PostgreSQL is a powerful, open-source relational database that provides excellent performance, reliability, and feature set for Pangolin's metadata storage.
PostgreSQL stores all Pangolin catalog metadata in a structured SQL schema with:
- Strong ACID guarantees
- Foreign key constraints for data integrity
- Efficient indexing for fast queries
- Built-in replication and backup tools
- Mature ecosystem and tooling
- Battle-tested: Decades of production use
- ACID Compliance: Strong consistency guarantees
- Rich Query Capabilities: Complex joins, aggregations, window functions
- Foreign Keys: Automatic referential integrity
- Managed Options: AWS RDS, Azure Database, Google Cloud SQL
- Excellent Tooling: pgAdmin, DBeaver, psql, and many others
- JSON Support: JSONB for flexible property storage
- Full-text Search: Built-in search capabilities
- Extensions: PostGIS, pg_partman, and hundreds more
- Setup Complexity: Requires database server installation
- Resource Usage: Higher memory footprint than SQLite
- Vertical Scaling: Primarily scales up (bigger server)
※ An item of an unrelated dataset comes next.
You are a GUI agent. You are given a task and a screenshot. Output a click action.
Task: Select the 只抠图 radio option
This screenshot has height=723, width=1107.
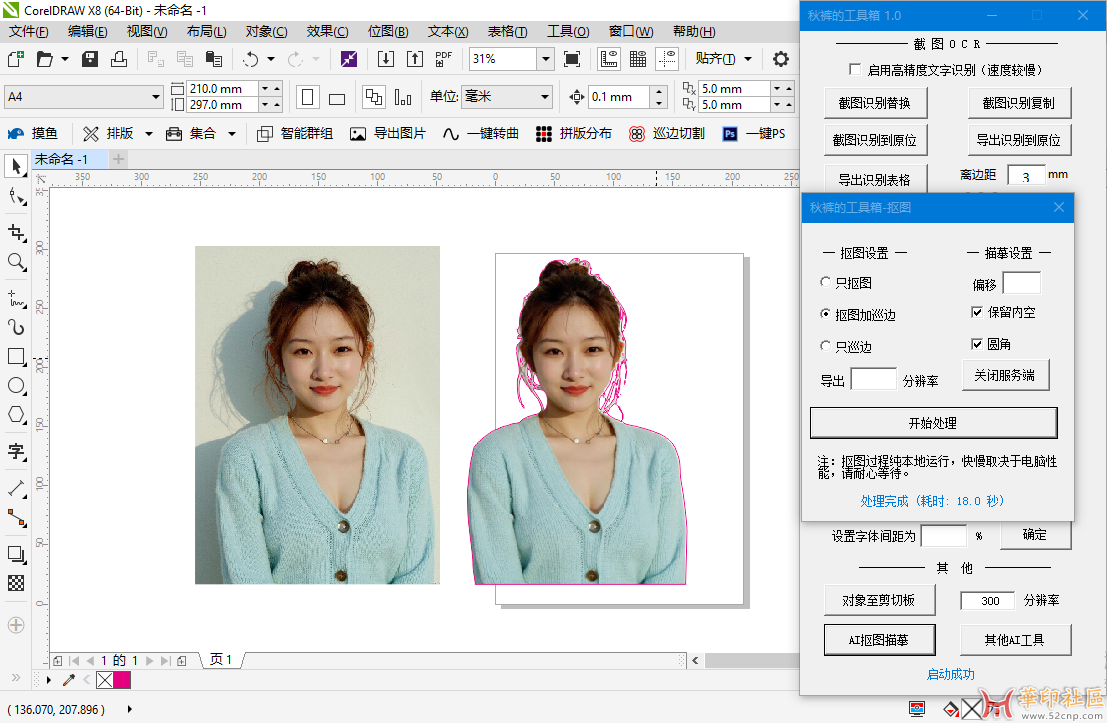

- Cost: Managed services have ongoing costs
Best For:
- Production deployments
- Multi-user environments
- High-concurrency workloads
- Enterprise deployments
- When you need strong consistency
Not Ideal For:
- Embedded applications
- Edge/IoT devices
- Serverless with cold starts
- When you need horizontal scaling (consider MongoDB)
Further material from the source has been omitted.